Adventures in Evo-Devo
Nipam Patel’s lab is in the process of moving to the MBL. Below, he discusses highlights of his lab’s research. Half of my lab works on Parhyale hawaiensis [or beach hopper, a small crustacean], a research system we’ve developed to study many aspects of development and evolution, including how body plans evolve. We've been developing this model since I was at University of Chicago [1995-2003] and a graduate student in my lab isolated the animals from the filtration system at Shedd Aquarium. Parhyale is a very nice example of how you go from a system that was almost never worked on to the sort of model we have now, where we have lots of experimental approaches that work very well, including genome editing. It took quite a long time to do, but given the recent advances in so many techniques, such as genome sequencing and gene editing with CRISPR-Cas9, now we can envision recapitulating that same level of progress in much less time with an increasing diversity of new research organisms.
And Parhyale has worked well because we’ve had interesting questions to ask. Parhyale has a very different mechanism for setting up its body segments than Drosophila does, and it has a rich diversity of limb morphologies that we were using to understand how the body plan is put together. One focus has been the role of Hox genes in the control of limb identity, and that work has gone really well. We published a paper where we used CRISPR-Cas9 to knock out six of the nine Hox genes at once, which gave us a relatively comprehensive initial understanding of how limb specification works, which we have now followed up on with more detailed analyses, including the production of double and triple mutants. Furthermore, our results led to interesting evolutionary insights, because knowing how these genes functioned in Parhyale painted a completely different picture of how these genes were involved in the evolution of the crustacean body plan than we would have had using just the data from insects. One of the things we're excited about at the MBL is now we can expand this research to other crustaceans.

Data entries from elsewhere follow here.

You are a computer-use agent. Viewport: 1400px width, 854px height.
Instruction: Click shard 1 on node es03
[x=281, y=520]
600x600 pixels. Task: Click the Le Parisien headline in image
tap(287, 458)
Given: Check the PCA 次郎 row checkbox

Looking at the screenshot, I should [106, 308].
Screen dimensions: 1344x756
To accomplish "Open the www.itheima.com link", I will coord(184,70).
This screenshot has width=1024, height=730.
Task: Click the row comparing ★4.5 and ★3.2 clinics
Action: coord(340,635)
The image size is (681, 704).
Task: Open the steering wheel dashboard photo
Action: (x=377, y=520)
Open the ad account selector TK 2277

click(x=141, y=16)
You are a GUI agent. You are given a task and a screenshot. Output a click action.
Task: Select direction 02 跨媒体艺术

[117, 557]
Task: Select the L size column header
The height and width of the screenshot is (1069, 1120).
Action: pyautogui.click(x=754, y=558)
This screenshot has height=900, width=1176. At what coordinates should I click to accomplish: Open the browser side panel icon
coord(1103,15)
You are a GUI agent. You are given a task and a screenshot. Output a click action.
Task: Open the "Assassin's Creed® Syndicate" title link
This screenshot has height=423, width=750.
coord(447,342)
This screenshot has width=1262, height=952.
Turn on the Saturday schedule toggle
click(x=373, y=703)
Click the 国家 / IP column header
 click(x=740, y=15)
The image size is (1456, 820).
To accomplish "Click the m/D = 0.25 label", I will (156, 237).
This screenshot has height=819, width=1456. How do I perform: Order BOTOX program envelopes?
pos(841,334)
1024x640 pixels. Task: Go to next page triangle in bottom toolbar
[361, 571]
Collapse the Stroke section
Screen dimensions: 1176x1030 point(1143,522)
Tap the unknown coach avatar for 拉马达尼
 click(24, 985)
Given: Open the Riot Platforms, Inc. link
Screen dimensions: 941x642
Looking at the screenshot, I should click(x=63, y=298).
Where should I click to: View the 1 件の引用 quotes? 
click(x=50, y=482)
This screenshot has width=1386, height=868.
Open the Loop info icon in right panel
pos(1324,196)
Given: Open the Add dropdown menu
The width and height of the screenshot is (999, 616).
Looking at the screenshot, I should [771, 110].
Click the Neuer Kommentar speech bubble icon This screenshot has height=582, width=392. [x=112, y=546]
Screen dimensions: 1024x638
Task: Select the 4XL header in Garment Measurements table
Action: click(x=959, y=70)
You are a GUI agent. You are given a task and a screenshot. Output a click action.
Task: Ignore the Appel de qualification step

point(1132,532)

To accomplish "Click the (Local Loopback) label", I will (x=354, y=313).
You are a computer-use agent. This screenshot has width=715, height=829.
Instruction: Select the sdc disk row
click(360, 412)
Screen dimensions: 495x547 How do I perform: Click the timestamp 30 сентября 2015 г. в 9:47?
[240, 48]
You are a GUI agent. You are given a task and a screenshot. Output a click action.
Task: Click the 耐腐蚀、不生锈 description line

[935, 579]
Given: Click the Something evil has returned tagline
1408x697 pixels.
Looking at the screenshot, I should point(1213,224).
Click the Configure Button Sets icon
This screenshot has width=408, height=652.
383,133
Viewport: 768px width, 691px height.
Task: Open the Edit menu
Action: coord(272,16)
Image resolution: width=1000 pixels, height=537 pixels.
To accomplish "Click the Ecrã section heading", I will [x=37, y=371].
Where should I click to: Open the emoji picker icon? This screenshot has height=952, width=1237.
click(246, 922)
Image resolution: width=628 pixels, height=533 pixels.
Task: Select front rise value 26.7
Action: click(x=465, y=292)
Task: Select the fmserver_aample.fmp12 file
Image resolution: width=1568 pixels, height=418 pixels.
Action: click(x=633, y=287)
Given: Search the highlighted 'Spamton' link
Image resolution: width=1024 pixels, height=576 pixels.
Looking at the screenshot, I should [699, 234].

And finally, we discovered that Parhyale can regenerate its germline, so that’s something we are excited by and will keep studying.
The other part of my lab works with butterflies. We are interested in the biology of structural color and transparency. The physics of how these phenomena work is understood, but we are trying to decipher the cellular and genetic basis of how they are built by the wing scale cells. Aaron Pomerantz and Yuriko Kishi, for instance, are studying moths that create transparent windows in their wings, and trying to understand how they get an area of the wing with no scales. And Rachel Thayer has made great strides in taking a genetic approach to understanding structural color -- the blues and greens in butterfly wings that are created by nanostructures that interact with light.
We have ongoing collaborations with other scientists to understand some of these more elaborate wing nanostructures. For instance, there's a little green hairstreak butterfly that lives on the MBL campus outside of Homestead, and in its scales it has this very, very cool shape called a gyroid, which was a theoretical mathematical shape in the 1970s but it exists in real life in their scales, to create green color. There's a lot of debate as to how they build that complex nanostructure, and with several collaborators we are working on an interesting approach (using hyperspectral imaging of developing wings) to uncover that mechanism. That’s one of the exciting things about being at the MBL: Taking advantage of the imaging systems here to push our ability to see these structures being built.